___ Input data ___
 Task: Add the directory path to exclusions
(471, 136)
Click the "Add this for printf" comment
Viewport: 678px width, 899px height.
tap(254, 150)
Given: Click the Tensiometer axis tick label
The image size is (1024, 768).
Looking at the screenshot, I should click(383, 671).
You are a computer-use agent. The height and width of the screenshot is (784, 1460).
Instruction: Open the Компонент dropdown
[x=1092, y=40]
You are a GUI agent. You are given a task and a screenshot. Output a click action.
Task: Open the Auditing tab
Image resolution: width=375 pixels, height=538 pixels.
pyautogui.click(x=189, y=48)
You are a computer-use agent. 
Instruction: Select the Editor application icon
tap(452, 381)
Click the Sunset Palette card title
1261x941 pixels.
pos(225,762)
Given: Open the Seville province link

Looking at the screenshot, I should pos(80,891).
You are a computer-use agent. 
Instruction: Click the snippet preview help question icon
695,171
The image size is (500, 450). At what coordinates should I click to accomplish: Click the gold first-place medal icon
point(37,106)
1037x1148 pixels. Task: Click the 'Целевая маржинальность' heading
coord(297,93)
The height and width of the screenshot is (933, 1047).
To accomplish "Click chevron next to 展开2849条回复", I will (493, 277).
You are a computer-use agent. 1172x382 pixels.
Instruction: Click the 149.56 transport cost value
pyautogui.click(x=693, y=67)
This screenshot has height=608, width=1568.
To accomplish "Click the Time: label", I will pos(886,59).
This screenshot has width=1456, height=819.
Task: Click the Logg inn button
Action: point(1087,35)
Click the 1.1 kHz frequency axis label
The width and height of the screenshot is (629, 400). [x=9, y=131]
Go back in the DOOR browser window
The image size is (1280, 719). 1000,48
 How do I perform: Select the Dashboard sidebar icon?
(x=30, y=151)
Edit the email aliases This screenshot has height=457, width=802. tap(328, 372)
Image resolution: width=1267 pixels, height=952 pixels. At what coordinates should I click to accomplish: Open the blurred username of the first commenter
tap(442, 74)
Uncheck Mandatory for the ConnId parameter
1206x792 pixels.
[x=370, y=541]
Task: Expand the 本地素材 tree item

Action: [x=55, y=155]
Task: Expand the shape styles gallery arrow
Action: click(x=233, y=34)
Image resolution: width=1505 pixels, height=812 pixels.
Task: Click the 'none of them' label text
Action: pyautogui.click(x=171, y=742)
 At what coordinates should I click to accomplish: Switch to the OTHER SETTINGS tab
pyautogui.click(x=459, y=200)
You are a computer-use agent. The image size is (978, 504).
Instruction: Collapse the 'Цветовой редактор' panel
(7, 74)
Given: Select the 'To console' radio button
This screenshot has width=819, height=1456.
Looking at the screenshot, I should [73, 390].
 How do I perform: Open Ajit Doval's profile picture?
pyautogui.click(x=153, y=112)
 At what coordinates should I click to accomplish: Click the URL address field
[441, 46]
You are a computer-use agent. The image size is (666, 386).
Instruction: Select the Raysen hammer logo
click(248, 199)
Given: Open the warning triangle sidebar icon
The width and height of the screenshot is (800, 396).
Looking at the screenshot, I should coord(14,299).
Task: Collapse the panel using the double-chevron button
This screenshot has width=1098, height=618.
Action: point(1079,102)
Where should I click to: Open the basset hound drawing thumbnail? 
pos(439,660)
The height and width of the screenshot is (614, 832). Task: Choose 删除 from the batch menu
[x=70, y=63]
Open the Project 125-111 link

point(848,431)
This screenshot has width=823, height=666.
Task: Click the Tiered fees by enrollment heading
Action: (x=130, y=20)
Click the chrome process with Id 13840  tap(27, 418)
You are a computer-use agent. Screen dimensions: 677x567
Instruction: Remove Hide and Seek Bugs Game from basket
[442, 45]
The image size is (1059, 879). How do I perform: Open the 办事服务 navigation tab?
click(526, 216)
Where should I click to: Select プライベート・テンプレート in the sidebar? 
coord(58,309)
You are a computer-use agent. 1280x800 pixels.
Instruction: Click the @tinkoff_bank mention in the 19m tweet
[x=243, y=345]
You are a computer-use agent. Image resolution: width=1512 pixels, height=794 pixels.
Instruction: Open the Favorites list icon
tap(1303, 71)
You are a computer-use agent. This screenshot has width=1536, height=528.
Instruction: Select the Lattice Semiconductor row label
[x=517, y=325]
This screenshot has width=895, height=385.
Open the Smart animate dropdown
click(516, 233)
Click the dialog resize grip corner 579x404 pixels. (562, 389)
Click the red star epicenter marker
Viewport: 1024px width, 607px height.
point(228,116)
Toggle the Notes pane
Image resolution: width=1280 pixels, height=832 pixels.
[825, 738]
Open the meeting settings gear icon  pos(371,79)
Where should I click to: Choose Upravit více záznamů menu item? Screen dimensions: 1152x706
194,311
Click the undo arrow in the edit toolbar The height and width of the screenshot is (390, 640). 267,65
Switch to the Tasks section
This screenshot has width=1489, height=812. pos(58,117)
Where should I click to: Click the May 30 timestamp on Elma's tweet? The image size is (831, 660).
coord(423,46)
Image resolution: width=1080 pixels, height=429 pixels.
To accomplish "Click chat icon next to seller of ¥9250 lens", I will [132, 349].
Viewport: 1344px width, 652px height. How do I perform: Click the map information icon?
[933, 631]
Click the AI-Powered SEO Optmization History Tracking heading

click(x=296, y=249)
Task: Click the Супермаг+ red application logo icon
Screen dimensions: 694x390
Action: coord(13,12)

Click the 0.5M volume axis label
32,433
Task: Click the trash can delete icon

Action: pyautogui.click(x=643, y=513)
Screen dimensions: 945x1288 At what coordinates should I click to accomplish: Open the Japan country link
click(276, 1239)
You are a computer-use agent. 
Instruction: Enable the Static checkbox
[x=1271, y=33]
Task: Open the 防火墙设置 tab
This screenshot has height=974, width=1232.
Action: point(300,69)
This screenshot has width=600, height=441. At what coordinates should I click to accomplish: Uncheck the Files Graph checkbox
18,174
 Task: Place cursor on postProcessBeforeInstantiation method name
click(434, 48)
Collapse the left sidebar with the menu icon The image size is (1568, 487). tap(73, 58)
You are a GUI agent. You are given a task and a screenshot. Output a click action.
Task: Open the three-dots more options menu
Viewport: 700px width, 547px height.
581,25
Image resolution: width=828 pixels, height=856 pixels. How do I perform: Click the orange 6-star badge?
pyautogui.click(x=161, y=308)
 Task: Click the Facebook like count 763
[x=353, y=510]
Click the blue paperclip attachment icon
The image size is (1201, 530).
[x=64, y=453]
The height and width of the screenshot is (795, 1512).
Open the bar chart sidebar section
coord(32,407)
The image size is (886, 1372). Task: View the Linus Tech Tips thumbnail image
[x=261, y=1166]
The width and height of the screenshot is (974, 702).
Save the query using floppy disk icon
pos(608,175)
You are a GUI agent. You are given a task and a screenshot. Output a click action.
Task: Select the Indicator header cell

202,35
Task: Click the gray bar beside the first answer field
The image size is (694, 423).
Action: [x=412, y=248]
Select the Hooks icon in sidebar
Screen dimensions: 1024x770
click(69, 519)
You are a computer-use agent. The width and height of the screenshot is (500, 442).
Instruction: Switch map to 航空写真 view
___
What is needed ▸
Every entry is to be restated word for word.

Completed exercise ▸
 Task: Add the directory path to exclusions
(471, 136)
Click the "Add this for printf" comment
Viewport: 678px width, 899px height.
tap(254, 150)
Given: Click the Tensiometer axis tick label
The image size is (1024, 768).
Looking at the screenshot, I should click(383, 671).
You are a computer-use agent. The height and width of the screenshot is (784, 1460).
Instruction: Open the Компонент dropdown
[x=1092, y=40]
You are a GUI agent. You are given a task and a screenshot. Output a click action.
Task: Open the Auditing tab
Image resolution: width=375 pixels, height=538 pixels.
pyautogui.click(x=189, y=48)
You are a computer-use agent. 
Instruction: Select the Editor application icon
tap(452, 381)
Click the Sunset Palette card title
1261x941 pixels.
pos(225,762)
Given: Open the Seville province link

Looking at the screenshot, I should pos(80,891).
You are a computer-use agent. 
Instruction: Click the snippet preview help question icon
695,171
The image size is (500, 450). At what coordinates should I click to accomplish: Click the gold first-place medal icon
point(37,106)
1037x1148 pixels. Task: Click the 'Целевая маржинальность' heading
coord(297,93)
The height and width of the screenshot is (933, 1047).
To accomplish "Click chevron next to 展开2849条回复", I will (493, 277).
You are a computer-use agent. 1172x382 pixels.
Instruction: Click the 149.56 transport cost value
pyautogui.click(x=693, y=67)
This screenshot has height=608, width=1568.
To accomplish "Click the Time: label", I will pos(886,59).
This screenshot has width=1456, height=819.
Task: Click the Logg inn button
Action: point(1087,35)
Click the 1.1 kHz frequency axis label
The width and height of the screenshot is (629, 400). [x=9, y=131]
Go back in the DOOR browser window
The image size is (1280, 719). 1000,48
 How do I perform: Select the Dashboard sidebar icon?
(x=30, y=151)
Edit the email aliases This screenshot has height=457, width=802. tap(328, 372)
Image resolution: width=1267 pixels, height=952 pixels. At what coordinates should I click to accomplish: Open the blurred username of the first commenter
tap(442, 74)
Uncheck Mandatory for the ConnId parameter
1206x792 pixels.
[x=370, y=541]
Task: Expand the 本地素材 tree item

Action: [x=55, y=155]
Task: Expand the shape styles gallery arrow
Action: click(x=233, y=34)
Image resolution: width=1505 pixels, height=812 pixels.
Task: Click the 'none of them' label text
Action: pyautogui.click(x=171, y=742)
 At what coordinates should I click to accomplish: Switch to the OTHER SETTINGS tab
pyautogui.click(x=459, y=200)
You are a computer-use agent. The image size is (978, 504).
Instruction: Collapse the 'Цветовой редактор' panel
(7, 74)
Given: Select the 'To console' radio button
This screenshot has width=819, height=1456.
Looking at the screenshot, I should [73, 390].
 How do I perform: Open Ajit Doval's profile picture?
pyautogui.click(x=153, y=112)
 At what coordinates should I click to accomplish: Click the URL address field
[441, 46]
You are a computer-use agent. The image size is (666, 386).
Instruction: Select the Raysen hammer logo
click(248, 199)
Given: Open the warning triangle sidebar icon
The width and height of the screenshot is (800, 396).
Looking at the screenshot, I should coord(14,299).
Task: Collapse the panel using the double-chevron button
This screenshot has width=1098, height=618.
Action: point(1079,102)
Where should I click to: Open the basset hound drawing thumbnail? 
pos(439,660)
The height and width of the screenshot is (614, 832). Task: Choose 删除 from the batch menu
[x=70, y=63]
Open the Project 125-111 link

point(848,431)
This screenshot has width=823, height=666.
Task: Click the Tiered fees by enrollment heading
Action: (x=130, y=20)
Click the chrome process with Id 13840  tap(27, 418)
You are a computer-use agent. Screen dimensions: 677x567
Instruction: Remove Hide and Seek Bugs Game from basket
[442, 45]
The image size is (1059, 879). How do I perform: Open the 办事服务 navigation tab?
click(526, 216)
Where should I click to: Select プライベート・テンプレート in the sidebar? 
coord(58,309)
You are a computer-use agent. 1280x800 pixels.
Instruction: Click the @tinkoff_bank mention in the 19m tweet
[x=243, y=345]
You are a computer-use agent. Image resolution: width=1512 pixels, height=794 pixels.
Instruction: Open the Favorites list icon
tap(1303, 71)
You are a computer-use agent. This screenshot has width=1536, height=528.
Instruction: Select the Lattice Semiconductor row label
[x=517, y=325]
This screenshot has width=895, height=385.
Open the Smart animate dropdown
click(516, 233)
Click the dialog resize grip corner 579x404 pixels. (562, 389)
Click the red star epicenter marker
Viewport: 1024px width, 607px height.
point(228,116)
Toggle the Notes pane
Image resolution: width=1280 pixels, height=832 pixels.
[825, 738]
Open the meeting settings gear icon  pos(371,79)
Where should I click to: Choose Upravit více záznamů menu item? Screen dimensions: 1152x706
194,311
Click the undo arrow in the edit toolbar The height and width of the screenshot is (390, 640). 267,65
Switch to the Tasks section
This screenshot has width=1489, height=812. pos(58,117)
Where should I click to: Click the May 30 timestamp on Elma's tweet? The image size is (831, 660).
coord(423,46)
Image resolution: width=1080 pixels, height=429 pixels.
To accomplish "Click chat icon next to seller of ¥9250 lens", I will [132, 349].
Viewport: 1344px width, 652px height. How do I perform: Click the map information icon?
[933, 631]
Click the AI-Powered SEO Optmization History Tracking heading

click(x=296, y=249)
Task: Click the Супермаг+ red application logo icon
Screen dimensions: 694x390
Action: coord(13,12)

Click the 0.5M volume axis label
32,433
Task: Click the trash can delete icon

Action: pyautogui.click(x=643, y=513)
Screen dimensions: 945x1288 At what coordinates should I click to accomplish: Open the Japan country link
click(276, 1239)
You are a computer-use agent. 
Instruction: Enable the Static checkbox
[x=1271, y=33]
Task: Open the 防火墙设置 tab
This screenshot has height=974, width=1232.
Action: point(300,69)
This screenshot has width=600, height=441. At what coordinates should I click to accomplish: Uncheck the Files Graph checkbox
18,174
 Task: Place cursor on postProcessBeforeInstantiation method name
click(434, 48)
Collapse the left sidebar with the menu icon The image size is (1568, 487). tap(73, 58)
You are a GUI agent. You are given a task and a screenshot. Output a click action.
Task: Open the three-dots more options menu
Viewport: 700px width, 547px height.
581,25
Image resolution: width=828 pixels, height=856 pixels. How do I perform: Click the orange 6-star badge?
pyautogui.click(x=161, y=308)
 Task: Click the Facebook like count 763
[x=353, y=510]
Click the blue paperclip attachment icon
The image size is (1201, 530).
[x=64, y=453]
The height and width of the screenshot is (795, 1512).
Open the bar chart sidebar section
coord(32,407)
The image size is (886, 1372). Task: View the Linus Tech Tips thumbnail image
[x=261, y=1166]
The width and height of the screenshot is (974, 702).
Save the query using floppy disk icon
pos(608,175)
You are a GUI agent. You are given a task and a screenshot. Output a click action.
Task: Select the Indicator header cell

202,35
Task: Click the gray bar beside the first answer field
The image size is (694, 423).
Action: [x=412, y=248]
Select the Hooks icon in sidebar
Screen dimensions: 1024x770
click(69, 519)
You are a computer-use agent. The width and height of the screenshot is (500, 442).
Instruction: Switch map to 航空写真 view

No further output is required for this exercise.